= Beginning of Section =
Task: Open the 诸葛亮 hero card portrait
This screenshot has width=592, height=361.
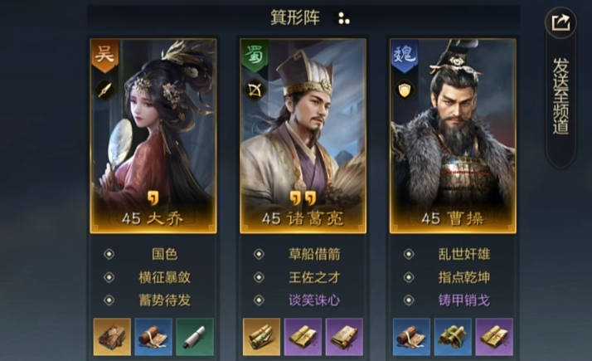Action: pyautogui.click(x=303, y=136)
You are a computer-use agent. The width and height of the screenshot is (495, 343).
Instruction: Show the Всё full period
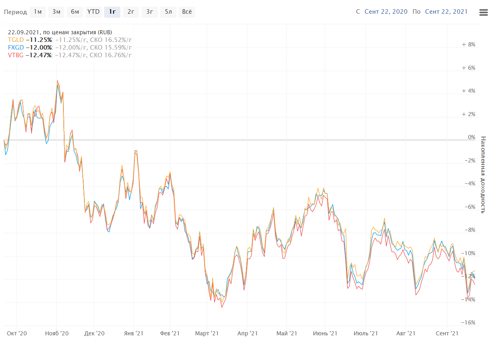187,12
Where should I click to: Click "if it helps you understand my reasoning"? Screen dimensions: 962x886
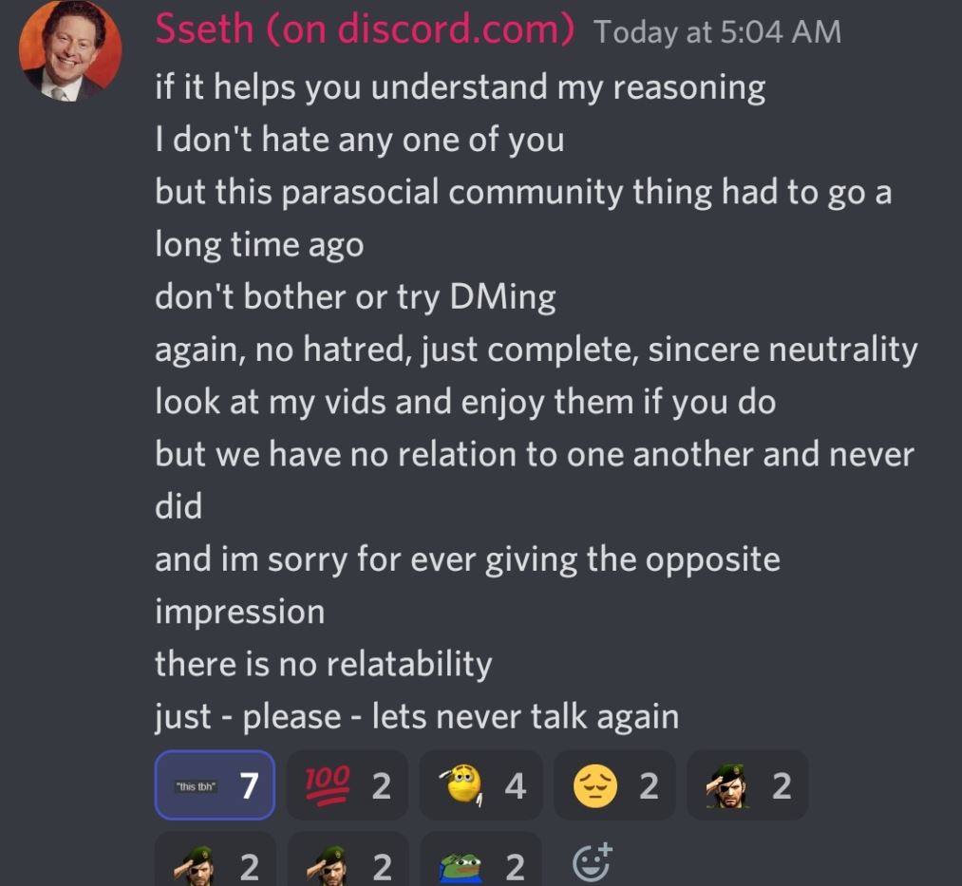(x=461, y=87)
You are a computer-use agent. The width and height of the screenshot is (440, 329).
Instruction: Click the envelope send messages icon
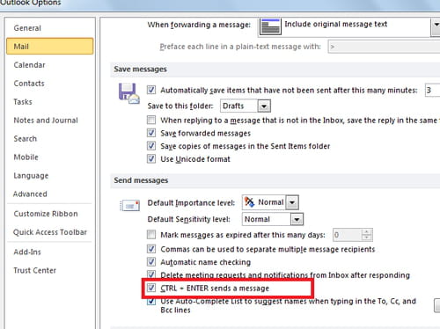click(129, 206)
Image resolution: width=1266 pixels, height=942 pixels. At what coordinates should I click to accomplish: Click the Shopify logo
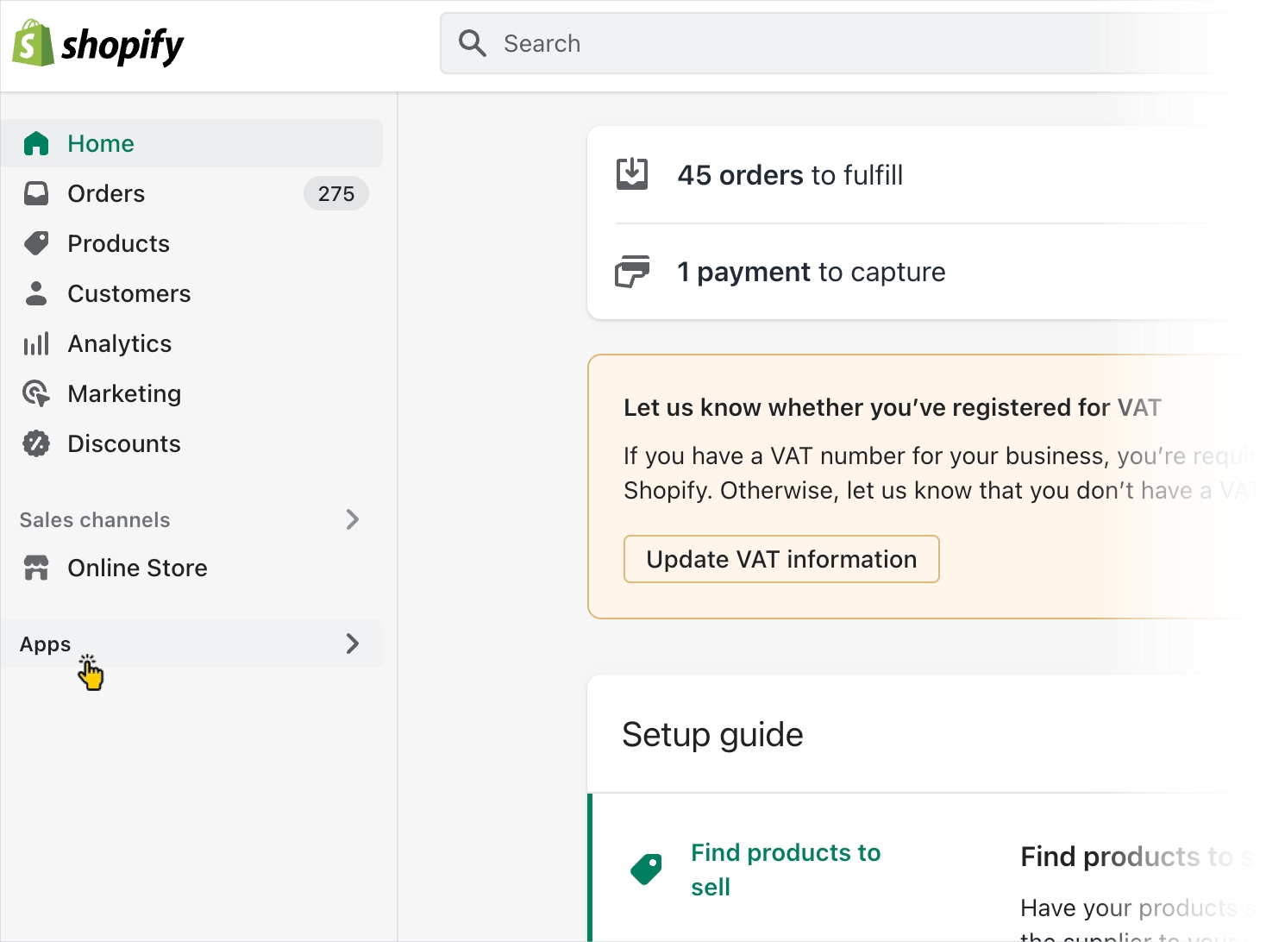click(x=97, y=44)
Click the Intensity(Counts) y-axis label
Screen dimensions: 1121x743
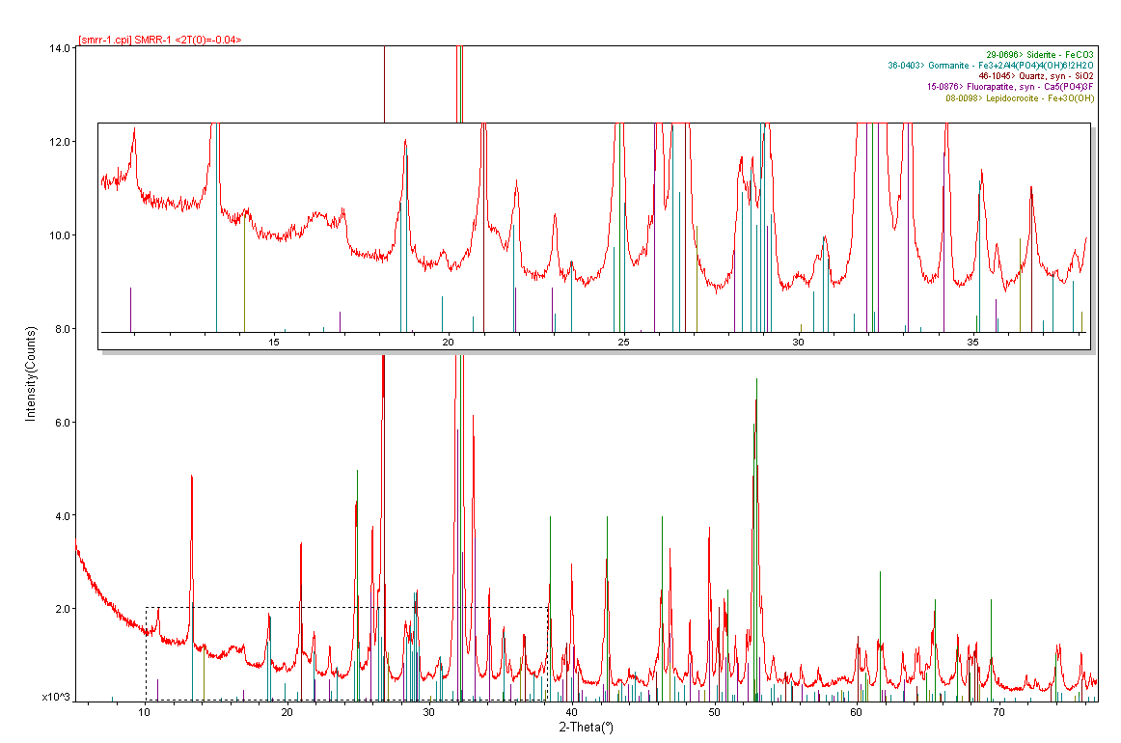point(30,372)
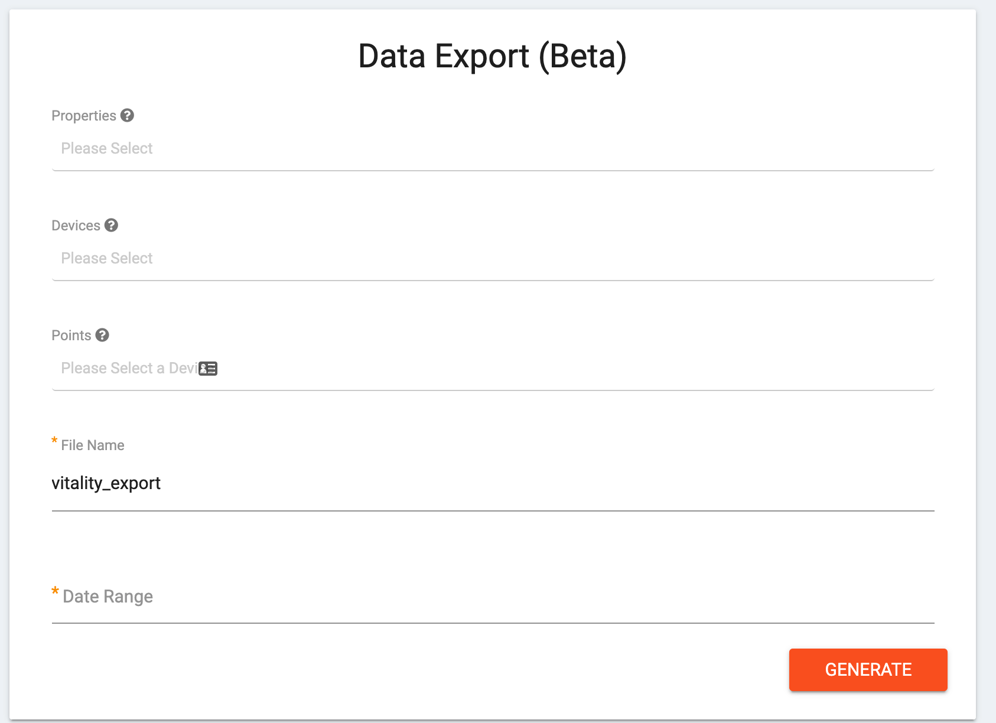Click the Data Export (Beta) heading
The image size is (996, 723).
[492, 56]
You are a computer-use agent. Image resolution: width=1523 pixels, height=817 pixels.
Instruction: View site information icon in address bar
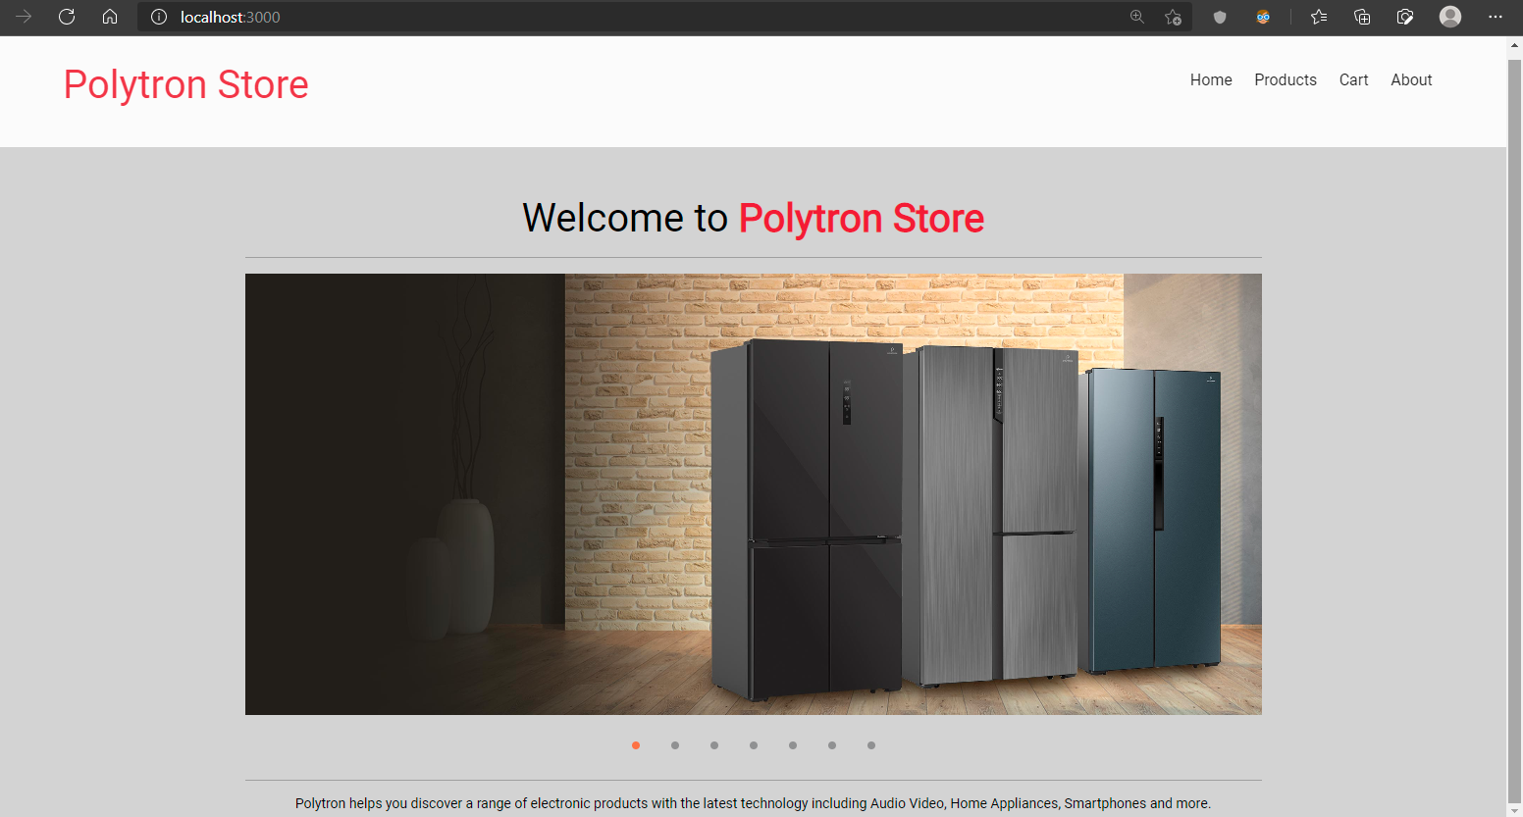[x=159, y=17]
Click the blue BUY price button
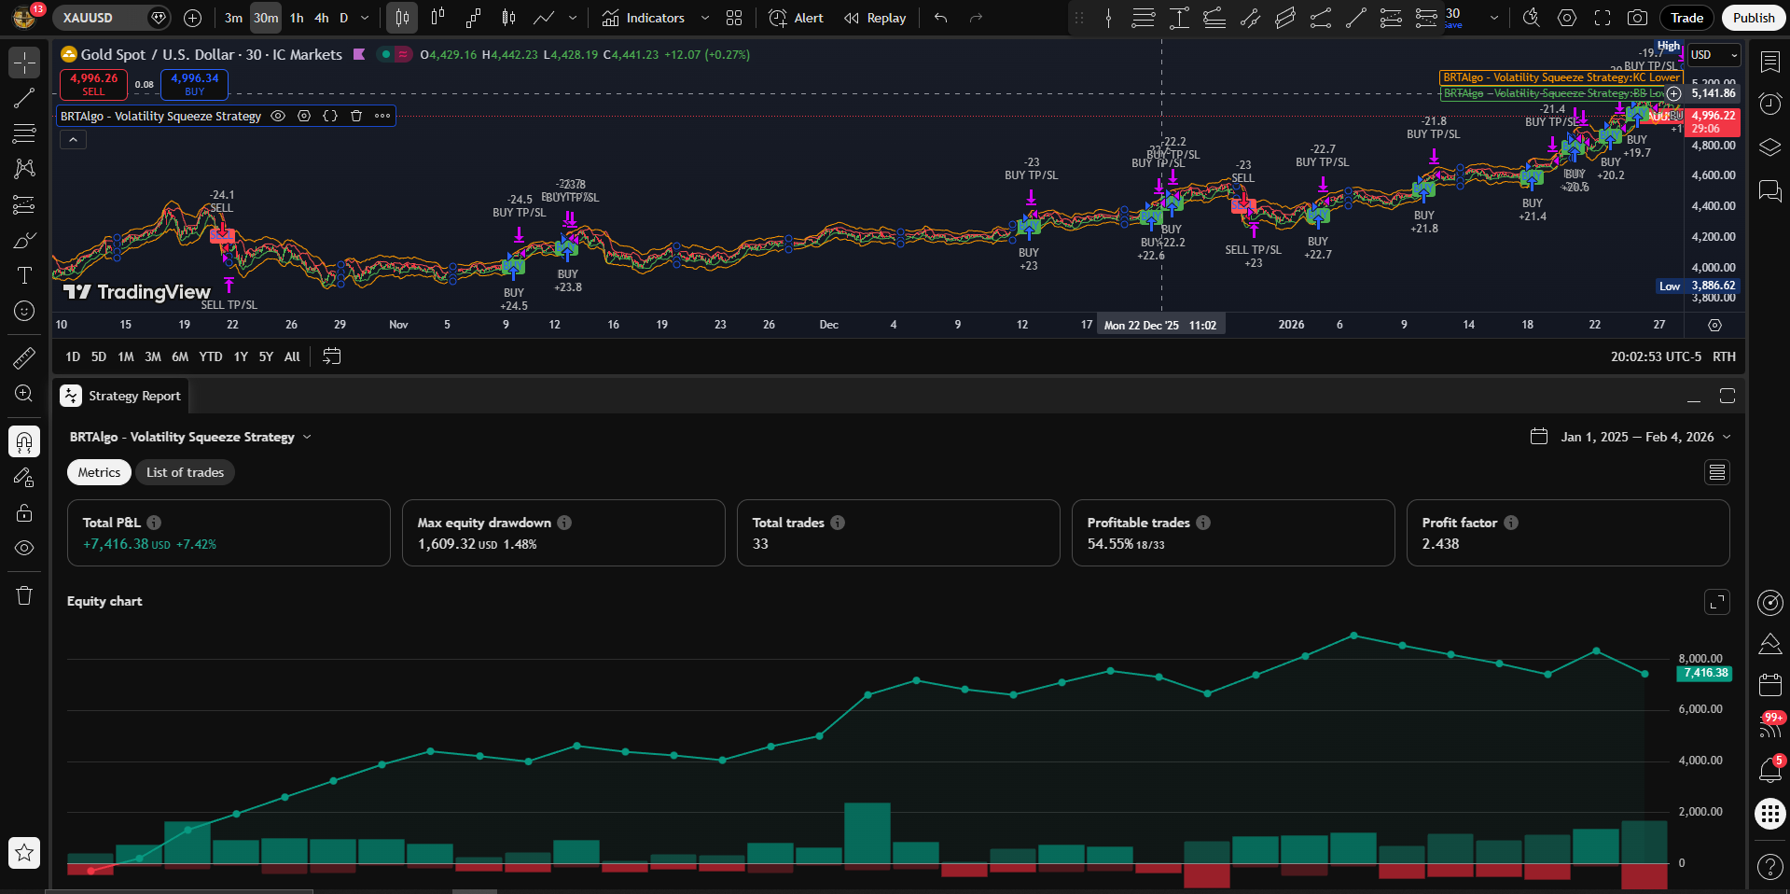1790x894 pixels. coord(194,84)
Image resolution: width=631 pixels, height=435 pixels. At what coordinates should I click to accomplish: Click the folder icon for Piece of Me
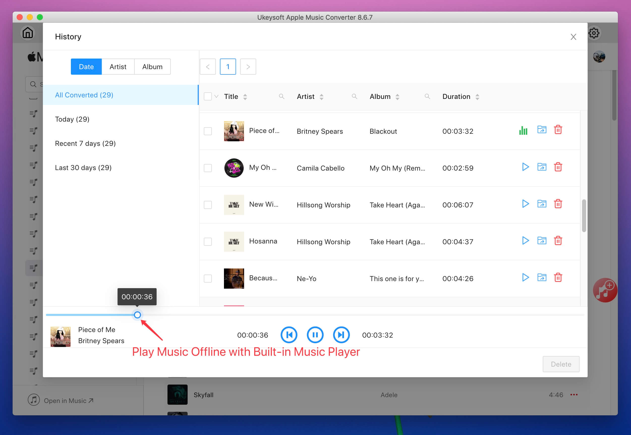(541, 129)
= End of Section =
Copy out, without any pictures, the lines of the records above from the one containing "This screenshot has width=592, height=361." through the final line, both ends included.

This screenshot has width=592, height=361.
Action: pyautogui.click(x=303, y=136)
You are a computer-use agent. The width and height of the screenshot is (495, 343).
Instruction: Show the Всё full period
187,12
Where should I click to: Click "if it helps you understand my reasoning"? Screen dimensions: 962x886
(x=461, y=87)
You are a computer-use agent. The width and height of the screenshot is (440, 329).
Instruction: Click the envelope send messages icon
click(129, 206)
Image resolution: width=1266 pixels, height=942 pixels. At what coordinates should I click to accomplish: Click the Shopify logo
click(x=97, y=44)
Click the Intensity(Counts) y-axis label
Screen dimensions: 1121x743
point(30,372)
Click the Data Export (Beta) heading
The image size is (996, 723).
[492, 56]
You are a computer-use agent. Image resolution: width=1523 pixels, height=817 pixels.
Instruction: View site information icon in address bar
[x=159, y=17]
Click the blue BUY price button
1790x894 pixels. coord(194,84)
Image resolution: width=631 pixels, height=435 pixels. At what coordinates should I click to accomplish: Click the folder icon for Piece of Me
(541, 129)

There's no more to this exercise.